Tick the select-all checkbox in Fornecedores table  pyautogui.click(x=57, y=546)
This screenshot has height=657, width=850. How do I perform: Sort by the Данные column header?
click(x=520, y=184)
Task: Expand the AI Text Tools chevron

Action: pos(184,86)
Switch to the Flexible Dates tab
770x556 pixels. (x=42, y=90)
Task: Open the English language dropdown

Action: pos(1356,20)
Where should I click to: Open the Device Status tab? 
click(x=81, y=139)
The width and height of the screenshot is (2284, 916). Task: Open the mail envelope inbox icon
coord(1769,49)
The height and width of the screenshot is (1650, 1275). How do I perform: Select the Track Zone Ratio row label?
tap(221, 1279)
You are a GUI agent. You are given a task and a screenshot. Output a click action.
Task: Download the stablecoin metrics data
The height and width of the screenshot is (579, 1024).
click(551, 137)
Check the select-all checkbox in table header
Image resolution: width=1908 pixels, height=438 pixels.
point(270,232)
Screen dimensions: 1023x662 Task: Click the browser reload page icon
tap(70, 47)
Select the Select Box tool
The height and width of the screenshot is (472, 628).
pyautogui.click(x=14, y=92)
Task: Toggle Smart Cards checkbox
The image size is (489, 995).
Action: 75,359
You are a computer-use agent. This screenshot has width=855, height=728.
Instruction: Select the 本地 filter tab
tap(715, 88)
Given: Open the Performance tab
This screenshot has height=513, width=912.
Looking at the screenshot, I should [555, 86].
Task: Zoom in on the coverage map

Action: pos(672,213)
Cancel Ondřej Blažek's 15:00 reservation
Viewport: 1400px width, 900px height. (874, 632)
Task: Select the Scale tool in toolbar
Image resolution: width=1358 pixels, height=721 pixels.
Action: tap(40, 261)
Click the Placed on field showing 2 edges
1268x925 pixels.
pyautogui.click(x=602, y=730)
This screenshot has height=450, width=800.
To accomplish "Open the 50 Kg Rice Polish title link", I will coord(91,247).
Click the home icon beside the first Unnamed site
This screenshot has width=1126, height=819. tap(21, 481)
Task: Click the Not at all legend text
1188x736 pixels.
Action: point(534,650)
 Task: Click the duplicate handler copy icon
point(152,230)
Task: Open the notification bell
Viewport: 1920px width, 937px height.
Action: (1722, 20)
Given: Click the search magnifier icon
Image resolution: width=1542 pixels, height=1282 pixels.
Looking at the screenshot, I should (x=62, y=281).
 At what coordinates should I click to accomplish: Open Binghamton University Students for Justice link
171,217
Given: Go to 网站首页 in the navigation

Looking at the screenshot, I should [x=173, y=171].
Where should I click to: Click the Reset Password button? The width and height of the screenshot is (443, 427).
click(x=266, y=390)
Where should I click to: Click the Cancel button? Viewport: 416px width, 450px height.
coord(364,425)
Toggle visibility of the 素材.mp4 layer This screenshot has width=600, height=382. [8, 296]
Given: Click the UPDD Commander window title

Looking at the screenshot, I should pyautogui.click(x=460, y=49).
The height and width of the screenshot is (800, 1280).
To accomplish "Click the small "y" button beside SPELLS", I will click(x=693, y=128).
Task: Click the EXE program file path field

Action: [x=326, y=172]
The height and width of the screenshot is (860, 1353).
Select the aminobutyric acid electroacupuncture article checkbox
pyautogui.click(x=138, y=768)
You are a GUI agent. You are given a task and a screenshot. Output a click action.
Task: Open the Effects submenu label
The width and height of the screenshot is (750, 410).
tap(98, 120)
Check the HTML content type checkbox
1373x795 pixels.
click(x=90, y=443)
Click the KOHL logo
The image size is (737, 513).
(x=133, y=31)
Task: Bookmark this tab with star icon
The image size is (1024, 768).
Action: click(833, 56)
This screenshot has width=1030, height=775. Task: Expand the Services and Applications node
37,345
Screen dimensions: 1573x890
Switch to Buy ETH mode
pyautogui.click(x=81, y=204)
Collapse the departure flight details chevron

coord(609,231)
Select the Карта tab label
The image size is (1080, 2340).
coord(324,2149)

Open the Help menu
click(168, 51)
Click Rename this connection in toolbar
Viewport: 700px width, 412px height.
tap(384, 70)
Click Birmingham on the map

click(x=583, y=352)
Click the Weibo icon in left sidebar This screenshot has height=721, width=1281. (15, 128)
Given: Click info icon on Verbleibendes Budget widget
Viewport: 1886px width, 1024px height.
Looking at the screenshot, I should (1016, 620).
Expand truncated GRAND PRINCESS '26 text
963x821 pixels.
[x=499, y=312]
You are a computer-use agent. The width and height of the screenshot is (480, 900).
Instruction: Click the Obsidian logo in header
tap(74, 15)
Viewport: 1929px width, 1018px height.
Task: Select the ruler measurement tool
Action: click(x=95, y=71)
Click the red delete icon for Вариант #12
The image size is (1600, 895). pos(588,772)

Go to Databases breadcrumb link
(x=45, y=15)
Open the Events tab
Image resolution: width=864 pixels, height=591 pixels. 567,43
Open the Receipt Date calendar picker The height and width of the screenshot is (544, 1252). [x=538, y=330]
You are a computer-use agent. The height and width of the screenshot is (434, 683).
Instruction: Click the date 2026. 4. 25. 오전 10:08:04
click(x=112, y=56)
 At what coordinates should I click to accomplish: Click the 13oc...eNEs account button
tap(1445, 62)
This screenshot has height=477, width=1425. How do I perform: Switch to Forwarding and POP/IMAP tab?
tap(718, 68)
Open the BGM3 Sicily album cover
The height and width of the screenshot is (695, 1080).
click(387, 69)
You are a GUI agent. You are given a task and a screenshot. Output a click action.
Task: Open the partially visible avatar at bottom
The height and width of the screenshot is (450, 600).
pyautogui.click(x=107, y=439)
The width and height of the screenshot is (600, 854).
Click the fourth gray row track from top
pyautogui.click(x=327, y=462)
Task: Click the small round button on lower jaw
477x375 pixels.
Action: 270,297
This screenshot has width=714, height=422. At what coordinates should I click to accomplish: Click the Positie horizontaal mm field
________________________
- _Exercise_
Print all the data above word for word.

- _Task response_
Tick the select-all checkbox in Fornecedores table  pyautogui.click(x=57, y=546)
This screenshot has height=657, width=850. How do I perform: Sort by the Данные column header?
click(x=520, y=184)
Task: Expand the AI Text Tools chevron

Action: pos(184,86)
Switch to the Flexible Dates tab
770x556 pixels. (x=42, y=90)
Task: Open the English language dropdown

Action: pos(1356,20)
Where should I click to: Open the Device Status tab? 
click(x=81, y=139)
The width and height of the screenshot is (2284, 916). Task: Open the mail envelope inbox icon
coord(1769,49)
The height and width of the screenshot is (1650, 1275). How do I perform: Select the Track Zone Ratio row label?
tap(221, 1279)
You are a GUI agent. You are given a task and a screenshot. Output a click action.
Task: Download the stablecoin metrics data
The height and width of the screenshot is (579, 1024).
click(551, 137)
Check the select-all checkbox in table header
Image resolution: width=1908 pixels, height=438 pixels.
point(270,232)
Screen dimensions: 1023x662 Task: Click the browser reload page icon
tap(70, 47)
Select the Select Box tool
The height and width of the screenshot is (472, 628).
pyautogui.click(x=14, y=92)
Task: Toggle Smart Cards checkbox
The image size is (489, 995).
Action: 75,359
You are a computer-use agent. This screenshot has width=855, height=728.
Instruction: Select the 本地 filter tab
tap(715, 88)
Given: Open the Performance tab
This screenshot has height=513, width=912.
Looking at the screenshot, I should [555, 86].
Task: Zoom in on the coverage map

Action: pos(672,213)
Cancel Ondřej Blažek's 15:00 reservation
Viewport: 1400px width, 900px height. (874, 632)
Task: Select the Scale tool in toolbar
Image resolution: width=1358 pixels, height=721 pixels.
Action: tap(40, 261)
Click the Placed on field showing 2 edges
1268x925 pixels.
pyautogui.click(x=602, y=730)
This screenshot has height=450, width=800.
To accomplish "Open the 50 Kg Rice Polish title link", I will coord(91,247).
Click the home icon beside the first Unnamed site
This screenshot has width=1126, height=819. tap(21, 481)
Task: Click the Not at all legend text
1188x736 pixels.
Action: point(534,650)
 Task: Click the duplicate handler copy icon
point(152,230)
Task: Open the notification bell
Viewport: 1920px width, 937px height.
Action: (1722, 20)
Given: Click the search magnifier icon
Image resolution: width=1542 pixels, height=1282 pixels.
Looking at the screenshot, I should (x=62, y=281).
 At what coordinates should I click to accomplish: Open Binghamton University Students for Justice link
171,217
Given: Go to 网站首页 in the navigation

Looking at the screenshot, I should [x=173, y=171].
Where should I click to: Click the Reset Password button? The width and height of the screenshot is (443, 427).
click(x=266, y=390)
Where should I click to: Click the Cancel button? Viewport: 416px width, 450px height.
coord(364,425)
Toggle visibility of the 素材.mp4 layer This screenshot has width=600, height=382. [8, 296]
Given: Click the UPDD Commander window title

Looking at the screenshot, I should pyautogui.click(x=460, y=49).
The height and width of the screenshot is (800, 1280).
To accomplish "Click the small "y" button beside SPELLS", I will click(x=693, y=128).
Task: Click the EXE program file path field

Action: [x=326, y=172]
The height and width of the screenshot is (860, 1353).
Select the aminobutyric acid electroacupuncture article checkbox
pyautogui.click(x=138, y=768)
You are a GUI agent. You are given a task and a screenshot. Output a click action.
Task: Open the Effects submenu label
The width and height of the screenshot is (750, 410).
tap(98, 120)
Check the HTML content type checkbox
1373x795 pixels.
click(x=90, y=443)
Click the KOHL logo
The image size is (737, 513).
(x=133, y=31)
Task: Bookmark this tab with star icon
The image size is (1024, 768).
Action: click(833, 56)
This screenshot has width=1030, height=775. Task: Expand the Services and Applications node
37,345
Screen dimensions: 1573x890
Switch to Buy ETH mode
pyautogui.click(x=81, y=204)
Collapse the departure flight details chevron

coord(609,231)
Select the Карта tab label
The image size is (1080, 2340).
coord(324,2149)

Open the Help menu
click(168, 51)
Click Rename this connection in toolbar
Viewport: 700px width, 412px height.
tap(384, 70)
Click Birmingham on the map

click(x=583, y=352)
Click the Weibo icon in left sidebar This screenshot has height=721, width=1281. (15, 128)
Given: Click info icon on Verbleibendes Budget widget
Viewport: 1886px width, 1024px height.
Looking at the screenshot, I should (1016, 620).
Expand truncated GRAND PRINCESS '26 text
963x821 pixels.
[x=499, y=312]
You are a computer-use agent. The width and height of the screenshot is (480, 900).
Instruction: Click the Obsidian logo in header
tap(74, 15)
Viewport: 1929px width, 1018px height.
Task: Select the ruler measurement tool
Action: click(x=95, y=71)
Click the red delete icon for Вариант #12
The image size is (1600, 895). pos(588,772)

Go to Databases breadcrumb link
(x=45, y=15)
Open the Events tab
Image resolution: width=864 pixels, height=591 pixels. 567,43
Open the Receipt Date calendar picker The height and width of the screenshot is (544, 1252). [x=538, y=330]
You are a computer-use agent. The height and width of the screenshot is (434, 683).
Instruction: Click the date 2026. 4. 25. 오전 10:08:04
click(x=112, y=56)
 At what coordinates should I click to accomplish: Click the 13oc...eNEs account button
tap(1445, 62)
This screenshot has height=477, width=1425. How do I perform: Switch to Forwarding and POP/IMAP tab?
tap(718, 68)
Open the BGM3 Sicily album cover
The height and width of the screenshot is (695, 1080).
click(387, 69)
You are a GUI agent. You are given a task and a screenshot. Output a click action.
Task: Open the partially visible avatar at bottom
The height and width of the screenshot is (450, 600).
pyautogui.click(x=107, y=439)
The width and height of the screenshot is (600, 854).
Click the fourth gray row track from top
pyautogui.click(x=327, y=462)
Task: Click the small round button on lower jaw
477x375 pixels.
Action: 270,297
This screenshot has width=714, height=422. At what coordinates should I click to accomplish: Click the Positie horizontaal mm field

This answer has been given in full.